I recently bought a new car. Don't go away. This was how a chance meeting and some positive vibes came about.
I'm filling it up one afternoon when I notice the car at an adjacent pump is identical to mine, only a different colour. The driver gets out and I sort of recognize him. You know, one of those faces you recall from rinks past but can't quite place where or when.
He asks me how I like the car and we compare what attracted us to it. Then he adds he remembers me from hockey. Seems I taught his son. He tells me his name and I instantly recall his boy as a lad of about 12 at hockey school. Well, he says, Terry (not his real name) went on to junior A, which I knew. And now he's coaching.
I guessed Terry's age within a year. So naturally I asked what's he coaching. A competitive atom team, the dad replies. To which I couldn't help but smile.
I don't know what kind of a young man Terry became except that as a youngster he was a darn fine kid, eminently teachable, with lots of ability. That he had now decided to pursue the game as a coach made my heart jump a bit.

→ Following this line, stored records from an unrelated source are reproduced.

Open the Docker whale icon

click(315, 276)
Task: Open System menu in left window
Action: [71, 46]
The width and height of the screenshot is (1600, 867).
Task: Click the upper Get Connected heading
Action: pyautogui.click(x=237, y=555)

What I’ve seen lately is how many young former players want to give back to the game, or just stay in it, and so they serve as assistants in junior. When asked, I always counsel otherwise. Junior is not where you learn how to coach.
You're still too close to the age group and the memories of how and what you learned don't provide you the opportunity to grow as a coach. You become instantly stale by reverting to the same ol' same ol'. If you really want to coach, if you really want to discover how to teach and guide kids, deal with parents, learn rules and regs, and take on true responsibility, go back to minor. Better, get your own team. Best, make it a house league team.
Not much in coaching grounds someone better and provides a perspective of the impact of good coaching than being with a bunch of kids who just aren't very good.
This is where the Young Guns fresh out of the playing ranks ought to be recruited to coach. Too often I see associations content with cajoling some poor parent into heading up a team rather than going after some of the local youths. Too young? Perhaps. That's where mentoring plays such an important role. That and teaming up a young coach with a couple of parents who will be supportive and offer the wisdom of parenthood.
As for Terry, I'm glad he's coaching and didn't just call his former junior team to do something. Will he get some good help? I hope so. We need to keep these rookies in our sights. Realistically, until careers and/or families come along, coaching is one thing they'll have time for. Maybe, years from now, his experiences with the atom team will form the foundation of what he does with his own child's team.